Our findings show that brain functional reorganization induced by regeneration therapy differed from spontaneous recovery after SCI. The influence of unique changes in brain plasticity on the therapeutic effects of future regeneration therapy strategies should be considered. Key messagesNeural regeneration elicited a unique spatiotemporal mode of brain functional reorganization in the spinal cord injured monkeys, and that regeneration does not simply reverse the process of brain plasticity induced by spinal cord injury (SCI).Independent "properties of local activity - intensity of information flow" relationships between the injured and treated animals indicating that spontaneous recovery and regenerative therapy exerted different effects on the reorganization of the motor network after SCI.A specific information flow from the left thalamus to the right insular can serve as an indicator to reflect a heterogeneous "information flow - motor performance" relationship between injured and treated animals at similar motor adjustments.

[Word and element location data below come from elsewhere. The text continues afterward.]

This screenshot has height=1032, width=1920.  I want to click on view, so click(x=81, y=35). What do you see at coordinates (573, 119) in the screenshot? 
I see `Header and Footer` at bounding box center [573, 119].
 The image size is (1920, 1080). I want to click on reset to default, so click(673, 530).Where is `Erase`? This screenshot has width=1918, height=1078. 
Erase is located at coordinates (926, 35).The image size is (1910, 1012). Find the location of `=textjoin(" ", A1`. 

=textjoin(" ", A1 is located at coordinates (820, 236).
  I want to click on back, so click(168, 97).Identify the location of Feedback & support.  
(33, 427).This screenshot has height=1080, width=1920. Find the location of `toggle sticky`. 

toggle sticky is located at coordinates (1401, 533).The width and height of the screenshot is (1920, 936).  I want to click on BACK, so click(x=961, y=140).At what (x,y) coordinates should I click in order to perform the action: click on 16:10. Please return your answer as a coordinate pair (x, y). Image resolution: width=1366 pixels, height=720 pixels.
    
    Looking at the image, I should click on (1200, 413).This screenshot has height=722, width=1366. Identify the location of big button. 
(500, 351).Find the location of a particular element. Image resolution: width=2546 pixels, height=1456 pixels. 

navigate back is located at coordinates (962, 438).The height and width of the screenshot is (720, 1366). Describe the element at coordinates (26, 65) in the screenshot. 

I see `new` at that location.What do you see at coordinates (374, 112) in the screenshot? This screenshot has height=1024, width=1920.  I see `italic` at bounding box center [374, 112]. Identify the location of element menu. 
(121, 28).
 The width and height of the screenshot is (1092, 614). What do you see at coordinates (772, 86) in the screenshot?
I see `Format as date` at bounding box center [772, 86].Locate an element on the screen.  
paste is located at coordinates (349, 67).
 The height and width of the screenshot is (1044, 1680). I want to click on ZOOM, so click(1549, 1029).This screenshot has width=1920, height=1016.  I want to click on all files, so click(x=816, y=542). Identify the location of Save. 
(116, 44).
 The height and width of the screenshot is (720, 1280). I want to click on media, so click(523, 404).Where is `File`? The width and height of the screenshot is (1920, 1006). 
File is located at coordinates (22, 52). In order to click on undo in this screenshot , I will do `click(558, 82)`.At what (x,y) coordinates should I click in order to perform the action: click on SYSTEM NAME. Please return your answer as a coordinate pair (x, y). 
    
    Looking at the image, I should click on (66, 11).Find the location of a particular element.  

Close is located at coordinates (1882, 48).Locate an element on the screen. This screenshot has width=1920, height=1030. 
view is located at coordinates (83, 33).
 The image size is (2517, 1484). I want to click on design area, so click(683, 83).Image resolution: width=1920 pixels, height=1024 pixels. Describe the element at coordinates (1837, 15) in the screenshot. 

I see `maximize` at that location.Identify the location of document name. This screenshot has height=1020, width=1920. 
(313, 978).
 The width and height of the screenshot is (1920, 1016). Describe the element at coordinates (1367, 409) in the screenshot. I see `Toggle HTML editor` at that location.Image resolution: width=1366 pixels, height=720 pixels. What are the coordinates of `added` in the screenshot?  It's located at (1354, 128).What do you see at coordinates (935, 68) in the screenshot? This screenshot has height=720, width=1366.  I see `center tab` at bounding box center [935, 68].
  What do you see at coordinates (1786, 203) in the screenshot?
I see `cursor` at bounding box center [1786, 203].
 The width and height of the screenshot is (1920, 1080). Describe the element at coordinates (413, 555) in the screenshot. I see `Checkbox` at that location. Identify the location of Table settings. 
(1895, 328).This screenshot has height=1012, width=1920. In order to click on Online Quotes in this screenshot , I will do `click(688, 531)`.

脊髓损伤(SCI)破坏了感觉运动通路并诱导了大脑可塑性。然而,治疗诱导的脊髓组织再生对大脑功能重组的影响尚不清楚。本研究旨在探讨损伤和再生胸段脊髓的成年雌性恒河猴大脑中的大规模功能相互作用。
使用静息态功能磁共振成像(fMRI)结合格兰杰因果分析(GCA)和运动行为分析来评估感觉运动皮层之间的因果相互作用,并计算因果相互作用与 9 只恒河猴后肢步进之间的关系在 SCI 后经历损伤诱导的自发恢复(损伤,n=4)和神经营养因子-3/壳聚糖移植诱导的再生(NT3-壳聚糖,n=5)。
结果表明,损伤和 NT3-壳聚糖处理的动物具有明显的大脑功能重组时空特征。自发恢复遵循“早期半球内重组占主导,晚期半球间重组占主导”的模型,而再生治疗动物则呈现相反的趋势。尽管信息流强度的变化程度一致,但两组之间局部神经元活动特性和耦合强度之间的关系和趋势不同。此外,损伤和 NT3-壳聚糖处理的动物具有相似的运动调整,但运动性能和信息流强度之间的关系模式不同。
我们的发现表明,再生治疗诱导的大脑功能重组与 SCI 后的自发恢复不同。应考虑大脑可塑性的独特变化对未来再生治疗策略治疗效果的影响。
神经再生在脊髓损伤的猴子中引起了独特的时空模式的大脑功能重组,并且再生并不能简单地逆转脊髓损伤(SCI)诱导的大脑可塑性过程。
受损和治疗动物之间独立的“局部活动特性-信息流强度”关系表明,自发恢复和再生治疗对 SCI 后运动网络的重组产生了不同的影响。
从左侧丘脑到右侧脑岛的特定信息流可以作为反映受损和治疗动物在相似运动调整下的异质“信息流-运动表现”关系的指标。